Our homeowner's carriers we write with won't even allow a trampoline! 🙃


----------



## Freqman1 (Apr 6, 2022)

OldSkipTooth said:


> Death trap anyone?



C'mon what could go wrong here?😝


----------



## Nashman (Apr 6, 2022)

I feel a splinter in my azz. Look at those seats!!


----------



## New Mexico Brant (Apr 6, 2022)

I was out on that property last November.  Crazy amount of stuff in multiple buildings.  Zany prices for much of it as well.  They have a heap of bicycles too.  Some of the pictures can be viewed on my Road Tripping thread.


----------



## kreika (Apr 6, 2022)

The shear cost of disassembly, transportation, and then refurbishment. Oh my! $$$


----------



## Frank and Pam Skid Kings (Apr 6, 2022)
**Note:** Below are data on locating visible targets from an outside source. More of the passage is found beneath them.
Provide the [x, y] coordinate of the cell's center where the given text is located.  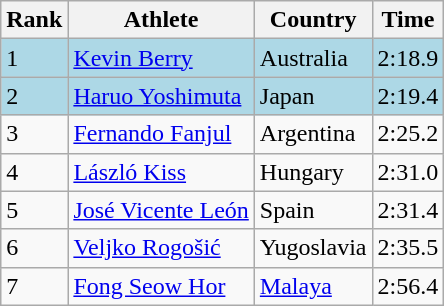
Australia [313, 58]
7 [34, 286]
2:19.4 [408, 96]
2 [34, 96]
Time [408, 20]
Kevin Berry [161, 58]
6 [34, 248]
2:56.4 [408, 286]
Yugoslavia [313, 248]
Spain [313, 210]
José Vicente León [161, 210]
2:25.2 [408, 134]
2:31.4 [408, 210]
Athlete [161, 20]
2:18.9 [408, 58]
Hungary [313, 172]
2:31.0 [408, 172]
3 [34, 134]
Malaya [313, 286]
Haruo Yoshimuta [161, 96]
Veljko Rogošić [161, 248]
Country [313, 20]
1 [34, 58]
2:35.5 [408, 248]
László Kiss [161, 172]
4 [34, 172]
Japan [313, 96]
Fong Seow Hor [161, 286]
Rank [34, 20]
Fernando Fanjul [161, 134]
5 [34, 210]
Argentina [313, 134]
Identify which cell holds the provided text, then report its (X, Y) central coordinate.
But...it is cool as heck !


----------



## PCHiggin (Apr 6, 2022)

Any Detroit area guys Remember King Animal Land an Gratiot or Riverland on Van Dyke? Their ferris wheel and other kiddie rides sat derelict for years. I heard it all sold eventually


----------



## razinhellcustomz (Apr 9, 2022)

Frank and Pam Skid Kings said:


> But...it is cool as heck !



Let's all pool our money and we could put it in my HUUUUGE back yard... That's just COOOL as all get out...


----------



## Hastings (Oct 17, 2022)

Incase anyone bought the Ferris wheel this would be a nice accent. Just cool to see this stuff. So.. This is the official cool old circus amusement ride etc that’s listed for sale thread. 






						Log into Facebook
					

Log into Facebook to start sharing and connecting with your friends, family, and people you know.




					www.facebook.com


----------



## stingrayjoe (Oct 29, 2022)

For the authentic carnival sound you will need the calliope playing as the Ferris wheel turns....


----------